The vast majority of real-world numerical computing (outside of the financial sector) uses IEEE 754 floating point to represent numbers which may not be integers. In short, the floating point numbers are a finite (but large) subset of the dyadic rationals, which become sparser (at a roughly logarithmic rate) as we move away from zero. There are also a few "special" values which are used to represent the results of invalid operations or arithmetic overflow.

Why does this matter? It's important to understand the limitations of floating point arithmetic. In particular:

  • It does not support irrational numbers whatsoever. The Dirichlet function and its cousins cannot be usefully analyzed at all.
  • Numbers which are farther from zero have less precision, so functions with essential singularities will be difficult to work with in the neighborhoods of their singularities.

Work to do:
A - From the passage on floating point numbers, extract the words between "Why does this" and "analyzed at all.", inclusive.
B - Based on the passage on floating point numbers, is each statement true? Answer yes or no and quote the words from the passage that decide it.
(i) Floating point numbers are a finite subset of the dyadic rationals.
(ii) Numbers farther from zero have more precision.
(iii) Floating point arithmetic supports irrational numbers.
C - In the passage on floating point numbers, what are the "special" values used to represent?

Given data:
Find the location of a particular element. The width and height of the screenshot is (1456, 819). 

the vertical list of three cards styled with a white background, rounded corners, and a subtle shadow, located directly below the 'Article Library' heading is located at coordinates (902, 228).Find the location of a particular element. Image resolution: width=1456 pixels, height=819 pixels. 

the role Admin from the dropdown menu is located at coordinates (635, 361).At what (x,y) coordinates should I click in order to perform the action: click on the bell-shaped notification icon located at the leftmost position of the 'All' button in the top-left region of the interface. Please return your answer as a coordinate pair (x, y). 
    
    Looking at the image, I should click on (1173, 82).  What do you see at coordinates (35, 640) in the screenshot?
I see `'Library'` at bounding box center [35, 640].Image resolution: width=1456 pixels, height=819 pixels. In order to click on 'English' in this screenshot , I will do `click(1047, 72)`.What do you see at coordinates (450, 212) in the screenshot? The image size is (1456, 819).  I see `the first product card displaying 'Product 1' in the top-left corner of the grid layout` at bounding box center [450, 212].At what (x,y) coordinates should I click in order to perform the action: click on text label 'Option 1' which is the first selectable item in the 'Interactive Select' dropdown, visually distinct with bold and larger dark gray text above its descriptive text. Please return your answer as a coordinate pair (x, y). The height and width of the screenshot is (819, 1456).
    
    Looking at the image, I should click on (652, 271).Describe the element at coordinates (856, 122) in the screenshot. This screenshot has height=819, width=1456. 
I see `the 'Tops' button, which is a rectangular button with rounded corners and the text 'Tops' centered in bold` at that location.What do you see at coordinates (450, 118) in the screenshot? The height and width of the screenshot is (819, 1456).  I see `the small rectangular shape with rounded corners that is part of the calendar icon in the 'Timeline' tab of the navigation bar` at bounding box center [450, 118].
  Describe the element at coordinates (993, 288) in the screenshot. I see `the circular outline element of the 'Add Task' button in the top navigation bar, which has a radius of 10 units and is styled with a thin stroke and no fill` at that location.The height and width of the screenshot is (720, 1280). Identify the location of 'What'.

Responses to the tasks:
A -
Why does this matter? It's important to understand the limitations of floating point arithmetic. In particular:

  • It does not support irrational numbers whatsoever. The Dirichlet function and its cousins cannot be usefully analyzed at all.

B -
(i) Yes: "the floating point numbers are a finite (but large) subset of the dyadic rationals"
(ii) No: "Numbers which are farther from zero have less precision"
(iii) No: "It does not support irrational numbers whatsoever."

C - The results of invalid operations or arithmetic overflow.